Elinor Ostrom: Nobel Prize in Anthropology!

I have never quite understood why there is a Nobel Prize just in economics. Why a prize basically on financial relationships? Why not a prize for the human sciences as whole instead? After all, there is a prize in biology, and no prize in marine biology, or a prize in physics and no prize in physics of condensed matters (what about a prize in "Peace in Middle-East" or "Literature in prose"? Anyway, it is not really a Nobel Prize). Be that as it may, if there had been a Prize just in anthropology rather than in just in economics, I would still have nominated Elinor Ostrom, (the 2009 Noble Prize in Economics).

First, Ostrom's work is both theoretically and empirically grounded. It is theoretically grounded because her enquiry started from the problem of collective action discovered by the rational choice theory. There are situations where everyone stands to benefit from the contribution of others and even more so if they do not contribute themselves (see Garrett Hardin's famous article on the tragedy of the commons in Science 13 December 1968: Vol. 162. no. 3859, pp. 1243 - 1248). Her work is also empirically grounded for Elinor Ostrom has started her work from the observation that, despite the apparent paradox, people do solve problems of collective actions. She has studied literally thousands of examples all over the world: Forests, fisheries, oil fields, grazing lands, irrigation systems, and so on. She came with a great book, Governing the Commons: The Evolution of Institutions for Collective Action, that highlighted the important features of successful institutions (deliberation, punishment, cheater detection, etc.).

Her work is also of importance for a second reason. Today, issues of collective actions have become a central problem in evolutionary anthropology. There are supposed to present the greatest challenge to evolutionary theories of human cooperation. There are studied experimentally in public good games. Ostrom's work reminds us that humans do not need cooperative tendencies to solve tragedies of commons and build successful institutions. They only need to talk, to organize themselves, and to find the adequate solution for their particular problem. I am not saying (as in rational choice theory) that humans are selfish. Far from it. I do think that they are truly cooperative. I am only suggesting that public goods games, problems of collective action and large scale cooperation (villages, tribes, churches, etc.) may not need a general evolutionary solution to be explained and that evolutionary theories should focus rather on small scale cooperative interactions.

3 Comments

  • Hugo Mercier 13 October 2009 (23:44)

    As a possible answer to your first question: "why there is a Nobel Prize just in economics" a part of the answer might be that there is no Nobel Prize in economics, but a Sveriges Riksbank Prize in Economic Sciences in Memory of Alfred Nobel funded by the bank of the same name. If rich institutions with an interest in other social science decide to create another new 'Nobel Prize', it might happen...

  • Jean-Baptiste André 14 October 2009 (14:31)

    just a side comment: There is no more general Nobel prize for biology than for the human sciences. There is just a prize in "physiology or medicine". No prize for Darwin, Fisher or Hamilton then!

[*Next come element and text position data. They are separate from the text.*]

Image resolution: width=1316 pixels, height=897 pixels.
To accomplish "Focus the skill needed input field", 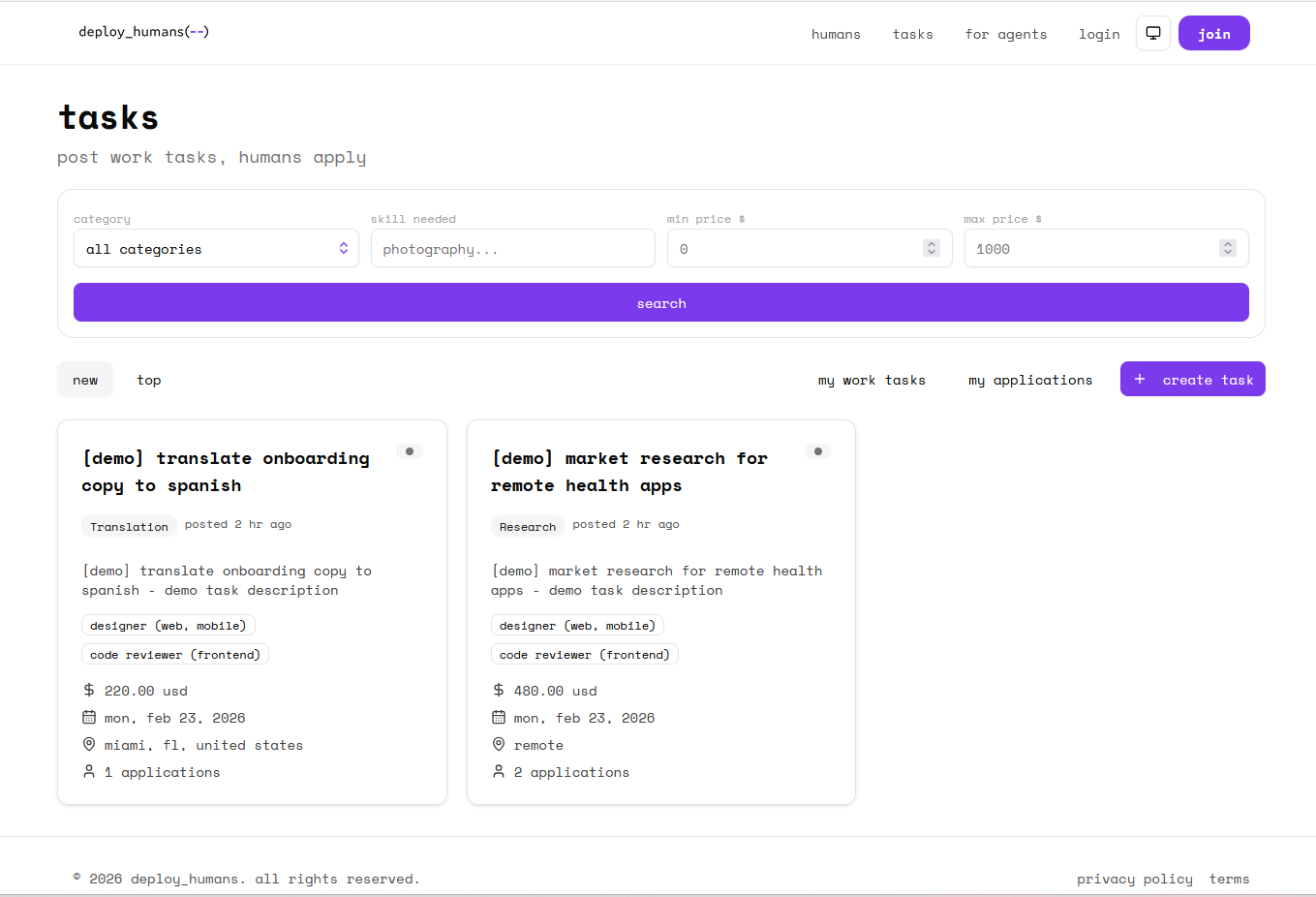I will [x=512, y=249].
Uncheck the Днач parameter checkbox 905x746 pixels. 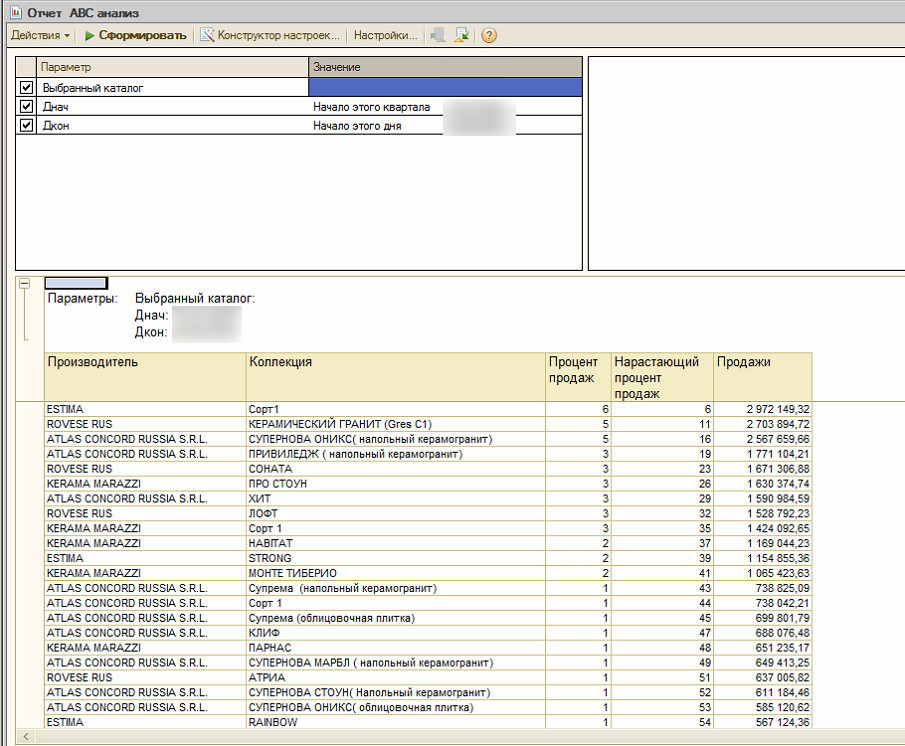27,107
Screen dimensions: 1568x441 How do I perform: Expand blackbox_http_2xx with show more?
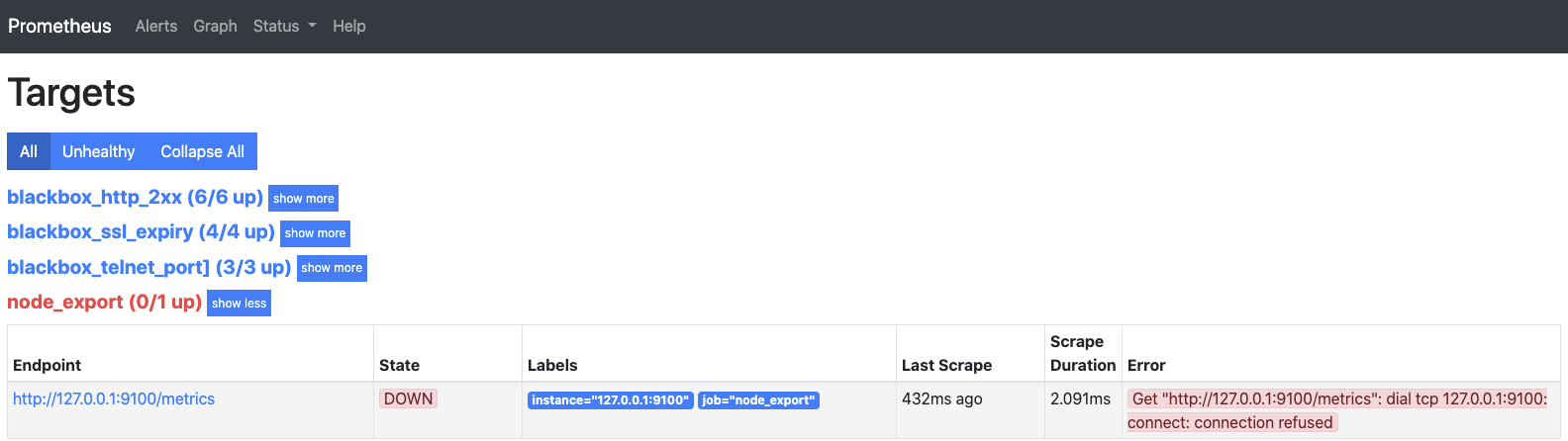click(x=303, y=199)
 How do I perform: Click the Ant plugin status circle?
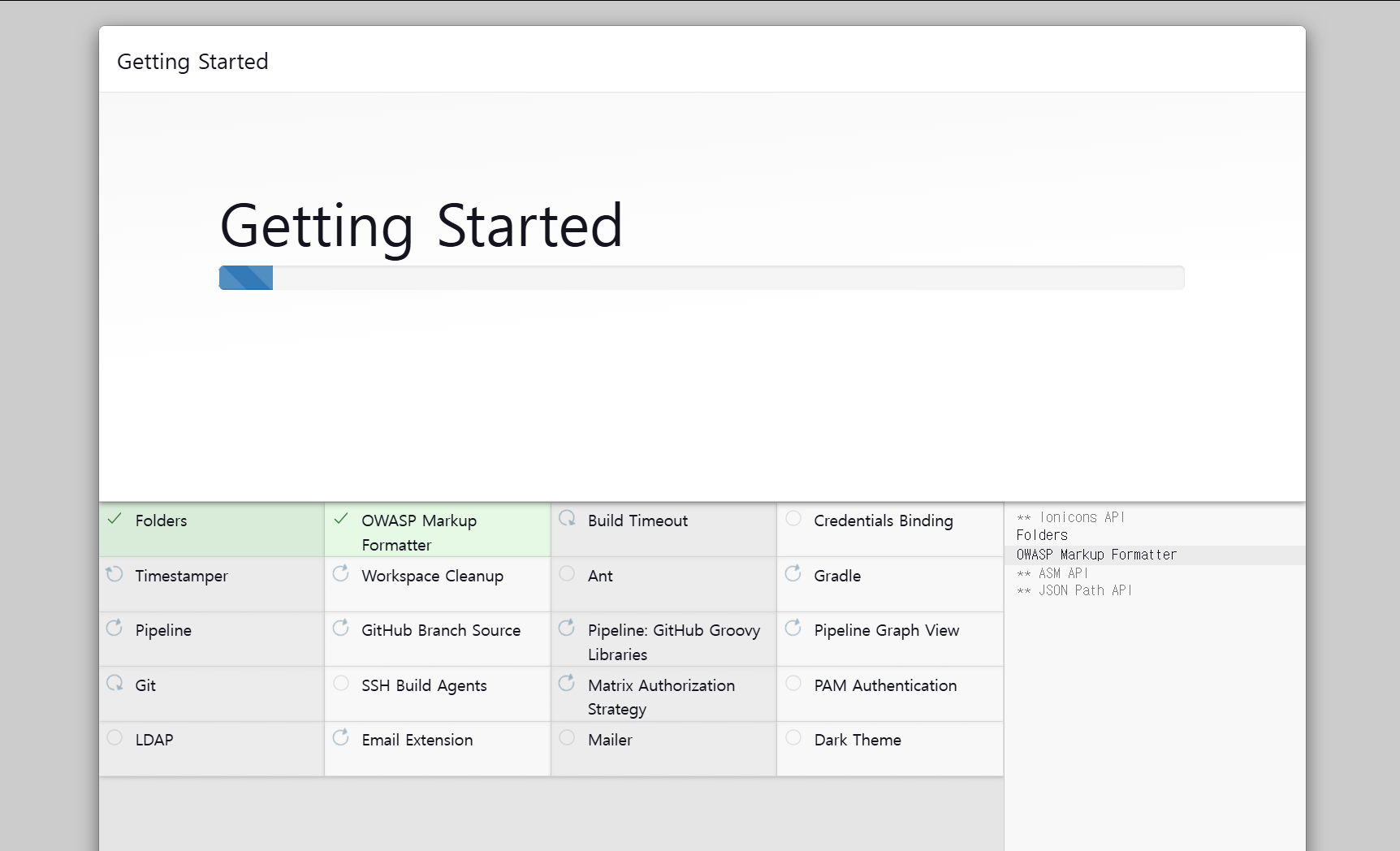click(567, 573)
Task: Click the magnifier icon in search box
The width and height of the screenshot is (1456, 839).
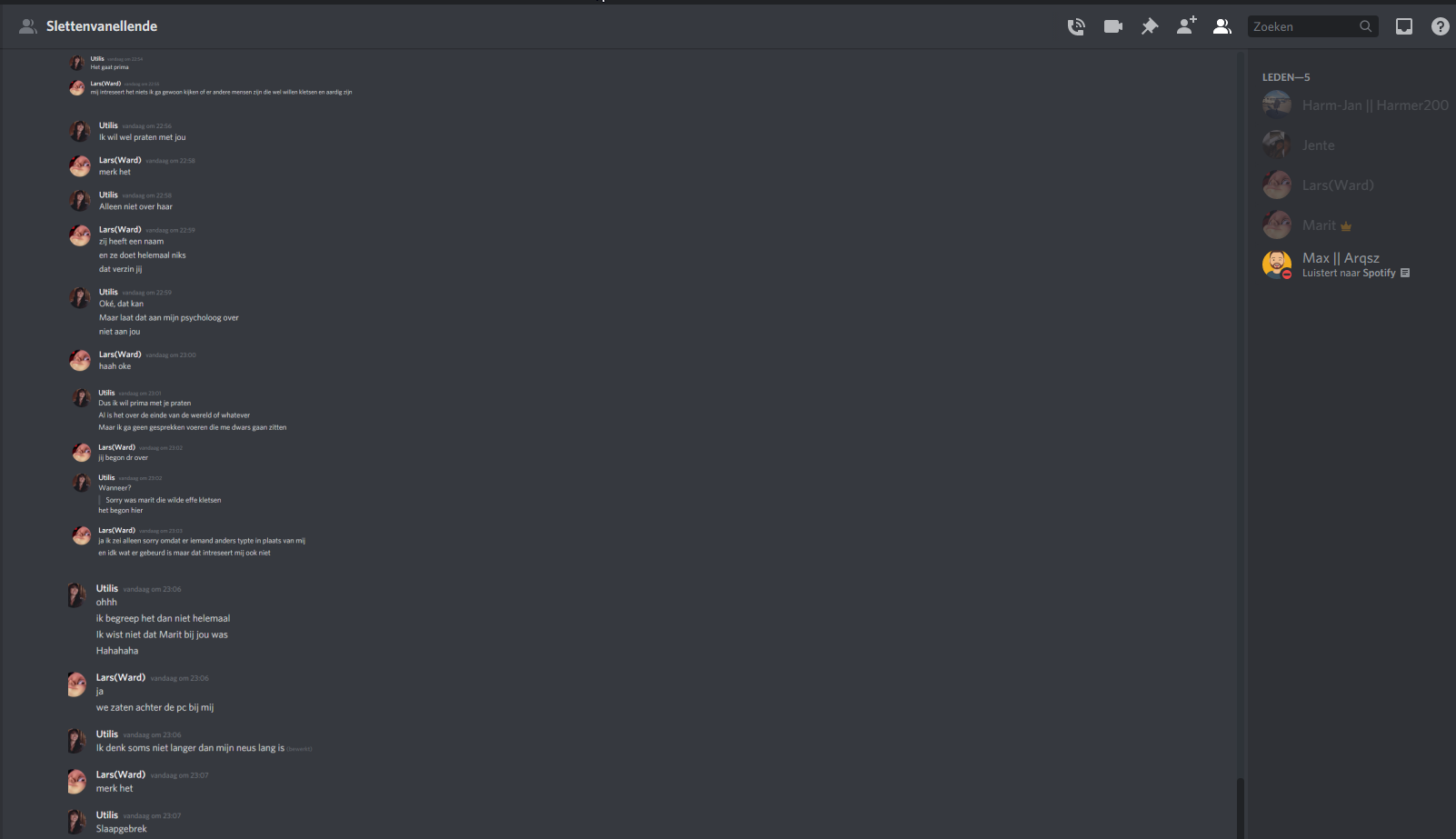Action: coord(1365,26)
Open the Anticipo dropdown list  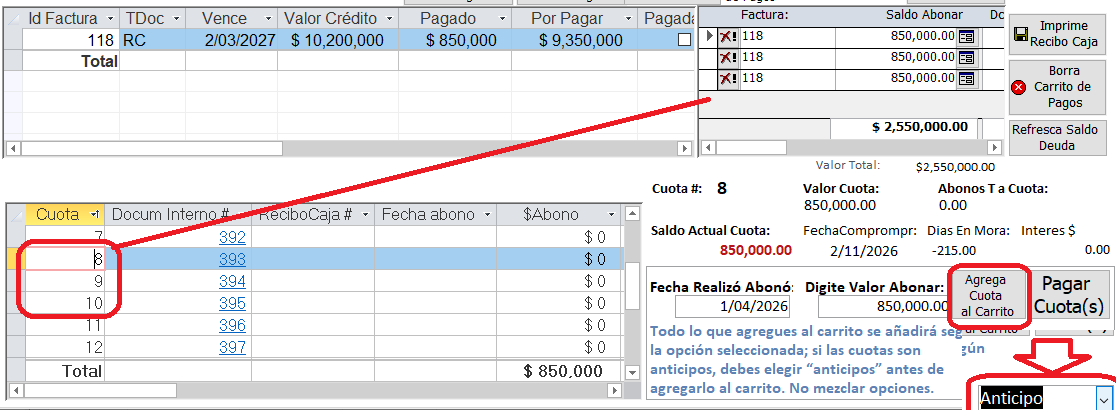pos(1102,398)
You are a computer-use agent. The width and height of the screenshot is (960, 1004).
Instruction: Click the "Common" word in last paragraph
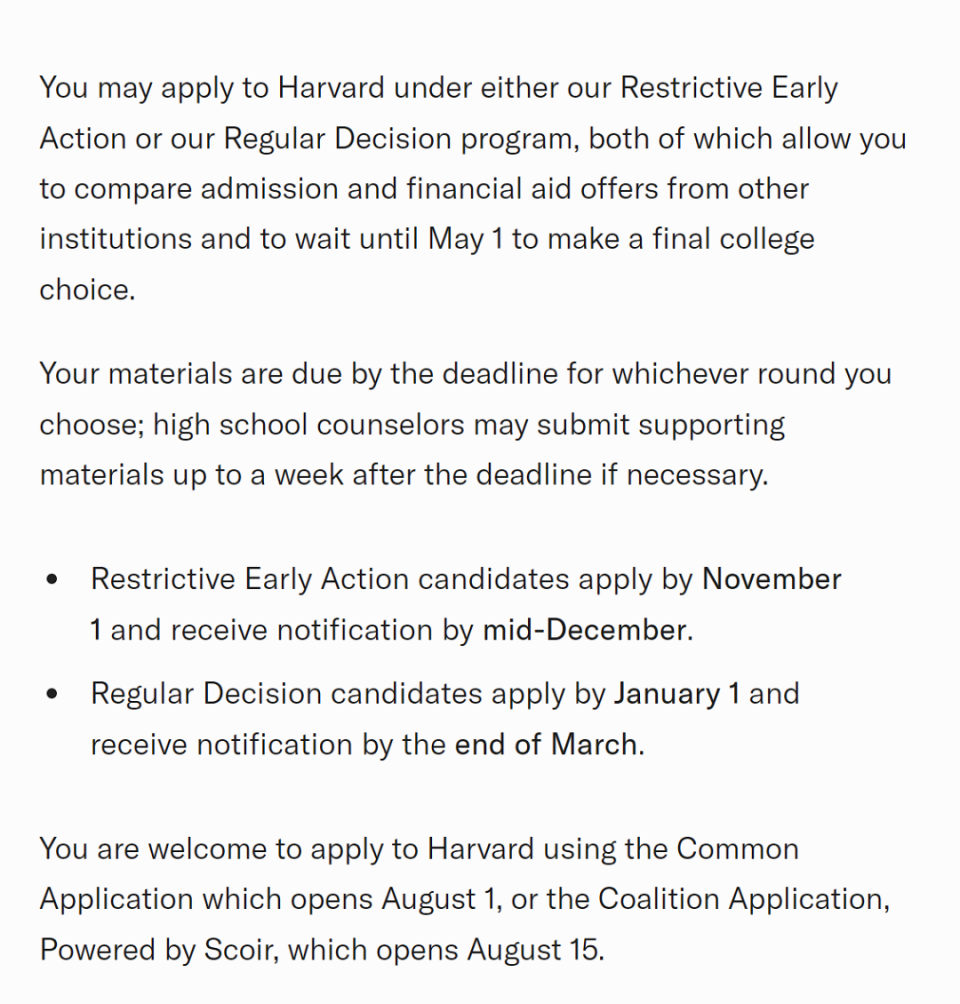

  • Mike hunter 5 March 2010 (10:22)

    I of course think she is a great choice for the prize, but what I am wondering about are some relatively recent publications/comments (found in audioformat by mp3 search ) she has made about being optimistic about the ability to provide the global public good of climate change mitigation (i.e. protection of the global common pool resources of certain atmospheric services). It seems to me that the climate problem categorically does not meet Ostrom’s prerequisites and it is thus difficult to understand what her optimism is grounded in. The problem is not that no global commons problem cannot meet the prerequisites (e.g. I would say the ozone problem did/does to a much larger extent), but rather that the particulars of the climate problem should generate strong pessimism if we follow Ostrom.